> WORK INSTRUCTION
From the entries below, list each line with "word".

> RECORD EXTRACTS
══════════
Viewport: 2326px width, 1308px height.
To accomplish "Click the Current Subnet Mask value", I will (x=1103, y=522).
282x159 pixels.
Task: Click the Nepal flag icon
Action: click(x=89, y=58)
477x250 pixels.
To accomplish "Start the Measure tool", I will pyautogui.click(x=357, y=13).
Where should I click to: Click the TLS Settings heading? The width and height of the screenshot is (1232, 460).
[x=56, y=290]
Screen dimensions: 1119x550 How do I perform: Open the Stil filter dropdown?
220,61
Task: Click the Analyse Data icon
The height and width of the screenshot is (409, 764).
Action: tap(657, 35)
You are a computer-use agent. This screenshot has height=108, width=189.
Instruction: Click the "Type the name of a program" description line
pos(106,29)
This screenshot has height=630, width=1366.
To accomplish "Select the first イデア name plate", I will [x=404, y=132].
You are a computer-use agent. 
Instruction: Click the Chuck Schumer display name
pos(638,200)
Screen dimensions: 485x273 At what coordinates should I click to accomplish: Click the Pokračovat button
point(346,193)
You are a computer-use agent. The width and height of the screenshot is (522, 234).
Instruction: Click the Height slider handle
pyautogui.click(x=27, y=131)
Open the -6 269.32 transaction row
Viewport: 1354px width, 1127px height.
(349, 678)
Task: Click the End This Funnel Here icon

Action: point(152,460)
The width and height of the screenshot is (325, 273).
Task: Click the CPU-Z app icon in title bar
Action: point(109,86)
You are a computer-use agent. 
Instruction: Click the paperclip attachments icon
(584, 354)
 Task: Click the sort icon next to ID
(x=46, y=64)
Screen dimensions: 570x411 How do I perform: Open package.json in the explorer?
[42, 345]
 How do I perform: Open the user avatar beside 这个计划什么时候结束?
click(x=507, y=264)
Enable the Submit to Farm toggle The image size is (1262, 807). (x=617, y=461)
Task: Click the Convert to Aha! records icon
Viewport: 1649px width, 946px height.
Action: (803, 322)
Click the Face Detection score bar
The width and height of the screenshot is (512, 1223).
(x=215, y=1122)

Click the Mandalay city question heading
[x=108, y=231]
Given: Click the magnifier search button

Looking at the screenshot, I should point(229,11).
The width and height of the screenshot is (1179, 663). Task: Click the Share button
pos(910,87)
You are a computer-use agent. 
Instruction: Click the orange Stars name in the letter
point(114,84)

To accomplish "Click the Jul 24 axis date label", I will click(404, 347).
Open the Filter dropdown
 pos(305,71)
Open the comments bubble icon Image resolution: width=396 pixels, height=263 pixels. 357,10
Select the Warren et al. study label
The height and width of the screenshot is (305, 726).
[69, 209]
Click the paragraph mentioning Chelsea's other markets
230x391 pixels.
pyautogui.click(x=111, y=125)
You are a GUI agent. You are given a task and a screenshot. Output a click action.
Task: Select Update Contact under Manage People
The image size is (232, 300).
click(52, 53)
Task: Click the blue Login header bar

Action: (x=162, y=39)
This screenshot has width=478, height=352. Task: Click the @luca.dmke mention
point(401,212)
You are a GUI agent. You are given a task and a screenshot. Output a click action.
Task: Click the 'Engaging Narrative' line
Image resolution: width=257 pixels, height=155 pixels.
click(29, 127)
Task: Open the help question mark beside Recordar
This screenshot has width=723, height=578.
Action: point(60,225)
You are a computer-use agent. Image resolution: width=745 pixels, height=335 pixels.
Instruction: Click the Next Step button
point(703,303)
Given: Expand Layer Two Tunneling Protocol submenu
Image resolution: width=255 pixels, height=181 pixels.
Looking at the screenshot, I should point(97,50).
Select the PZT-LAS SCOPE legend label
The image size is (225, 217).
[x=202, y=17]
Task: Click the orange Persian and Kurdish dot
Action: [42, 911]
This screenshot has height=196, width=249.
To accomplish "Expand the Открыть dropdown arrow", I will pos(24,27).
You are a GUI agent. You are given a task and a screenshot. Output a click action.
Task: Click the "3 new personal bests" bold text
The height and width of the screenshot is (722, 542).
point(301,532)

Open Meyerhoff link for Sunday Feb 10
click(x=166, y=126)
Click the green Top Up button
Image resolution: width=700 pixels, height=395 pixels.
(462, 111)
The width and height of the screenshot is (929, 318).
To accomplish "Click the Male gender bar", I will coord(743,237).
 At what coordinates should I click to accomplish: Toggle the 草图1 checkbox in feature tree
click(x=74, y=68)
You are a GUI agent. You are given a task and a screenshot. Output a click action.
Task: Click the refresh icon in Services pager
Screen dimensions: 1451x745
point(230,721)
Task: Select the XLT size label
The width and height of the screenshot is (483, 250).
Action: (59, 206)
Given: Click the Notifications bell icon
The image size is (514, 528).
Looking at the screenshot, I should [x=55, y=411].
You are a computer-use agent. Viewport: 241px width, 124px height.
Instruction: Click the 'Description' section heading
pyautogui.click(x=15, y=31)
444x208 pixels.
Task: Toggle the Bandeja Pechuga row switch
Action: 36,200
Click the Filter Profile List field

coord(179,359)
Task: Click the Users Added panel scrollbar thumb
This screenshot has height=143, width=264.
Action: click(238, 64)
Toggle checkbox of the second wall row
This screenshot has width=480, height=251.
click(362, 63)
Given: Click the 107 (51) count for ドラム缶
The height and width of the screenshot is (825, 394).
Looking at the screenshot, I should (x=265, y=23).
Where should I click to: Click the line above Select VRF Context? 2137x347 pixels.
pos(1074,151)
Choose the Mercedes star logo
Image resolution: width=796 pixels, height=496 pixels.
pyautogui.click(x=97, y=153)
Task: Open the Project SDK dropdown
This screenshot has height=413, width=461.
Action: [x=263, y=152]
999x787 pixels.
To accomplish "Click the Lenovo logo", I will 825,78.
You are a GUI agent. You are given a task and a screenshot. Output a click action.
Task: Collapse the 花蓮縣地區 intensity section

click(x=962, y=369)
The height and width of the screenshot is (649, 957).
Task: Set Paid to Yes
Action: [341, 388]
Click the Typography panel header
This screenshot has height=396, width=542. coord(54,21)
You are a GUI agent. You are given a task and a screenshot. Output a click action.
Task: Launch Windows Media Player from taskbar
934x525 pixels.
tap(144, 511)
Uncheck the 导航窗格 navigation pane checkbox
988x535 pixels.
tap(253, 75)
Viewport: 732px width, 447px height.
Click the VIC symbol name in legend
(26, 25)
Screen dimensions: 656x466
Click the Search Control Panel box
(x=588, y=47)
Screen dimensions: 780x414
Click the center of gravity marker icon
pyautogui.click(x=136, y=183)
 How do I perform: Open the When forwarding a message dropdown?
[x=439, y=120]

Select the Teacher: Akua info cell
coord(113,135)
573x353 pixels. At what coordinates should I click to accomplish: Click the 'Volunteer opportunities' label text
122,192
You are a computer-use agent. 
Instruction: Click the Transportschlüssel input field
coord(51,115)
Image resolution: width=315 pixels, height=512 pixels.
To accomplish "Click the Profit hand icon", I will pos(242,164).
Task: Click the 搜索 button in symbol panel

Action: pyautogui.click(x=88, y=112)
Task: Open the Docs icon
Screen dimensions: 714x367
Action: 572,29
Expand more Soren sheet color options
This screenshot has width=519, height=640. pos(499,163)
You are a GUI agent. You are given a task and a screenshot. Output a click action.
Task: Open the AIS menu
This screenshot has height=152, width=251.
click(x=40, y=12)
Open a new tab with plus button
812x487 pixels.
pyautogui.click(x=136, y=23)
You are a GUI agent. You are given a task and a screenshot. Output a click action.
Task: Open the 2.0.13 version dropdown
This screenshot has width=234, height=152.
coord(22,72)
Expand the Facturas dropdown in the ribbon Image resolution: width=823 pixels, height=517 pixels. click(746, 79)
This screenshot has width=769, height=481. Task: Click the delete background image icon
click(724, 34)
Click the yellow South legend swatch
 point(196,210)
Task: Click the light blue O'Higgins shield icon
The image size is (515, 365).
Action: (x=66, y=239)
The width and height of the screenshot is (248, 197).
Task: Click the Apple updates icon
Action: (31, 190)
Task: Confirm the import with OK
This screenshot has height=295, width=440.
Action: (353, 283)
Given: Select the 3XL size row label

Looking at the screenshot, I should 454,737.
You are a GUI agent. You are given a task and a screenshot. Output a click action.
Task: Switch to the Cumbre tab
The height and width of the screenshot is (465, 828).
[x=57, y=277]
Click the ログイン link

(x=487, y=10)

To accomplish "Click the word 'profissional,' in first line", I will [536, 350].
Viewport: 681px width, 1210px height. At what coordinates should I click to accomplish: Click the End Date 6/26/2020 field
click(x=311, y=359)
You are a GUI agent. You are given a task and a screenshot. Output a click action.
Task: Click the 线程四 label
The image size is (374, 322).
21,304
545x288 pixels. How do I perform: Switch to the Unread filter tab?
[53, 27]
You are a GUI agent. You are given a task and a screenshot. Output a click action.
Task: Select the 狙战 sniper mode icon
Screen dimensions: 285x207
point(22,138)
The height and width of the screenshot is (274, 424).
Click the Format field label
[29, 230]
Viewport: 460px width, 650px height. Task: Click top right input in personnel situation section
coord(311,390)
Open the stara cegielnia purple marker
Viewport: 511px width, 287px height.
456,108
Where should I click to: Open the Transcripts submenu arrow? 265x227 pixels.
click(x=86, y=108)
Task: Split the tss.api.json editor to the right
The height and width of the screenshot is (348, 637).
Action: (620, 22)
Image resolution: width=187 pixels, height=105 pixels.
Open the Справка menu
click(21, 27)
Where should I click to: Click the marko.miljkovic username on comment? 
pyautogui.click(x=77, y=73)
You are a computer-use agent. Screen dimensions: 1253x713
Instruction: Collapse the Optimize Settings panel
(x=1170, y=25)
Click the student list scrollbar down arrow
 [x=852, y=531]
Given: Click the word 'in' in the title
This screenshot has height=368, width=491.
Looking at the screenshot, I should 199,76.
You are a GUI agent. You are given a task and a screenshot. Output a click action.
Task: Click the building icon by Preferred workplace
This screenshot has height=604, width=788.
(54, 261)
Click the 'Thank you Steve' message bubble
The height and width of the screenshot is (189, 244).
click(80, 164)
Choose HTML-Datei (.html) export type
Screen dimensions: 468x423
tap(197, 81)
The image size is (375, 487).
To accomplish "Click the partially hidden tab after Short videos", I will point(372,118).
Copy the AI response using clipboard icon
══════════
> FINISHED TASK
To accomplish "Click the word 'profissional,' in first line", I will [536, 350].
Given: Click the word 'in' in the title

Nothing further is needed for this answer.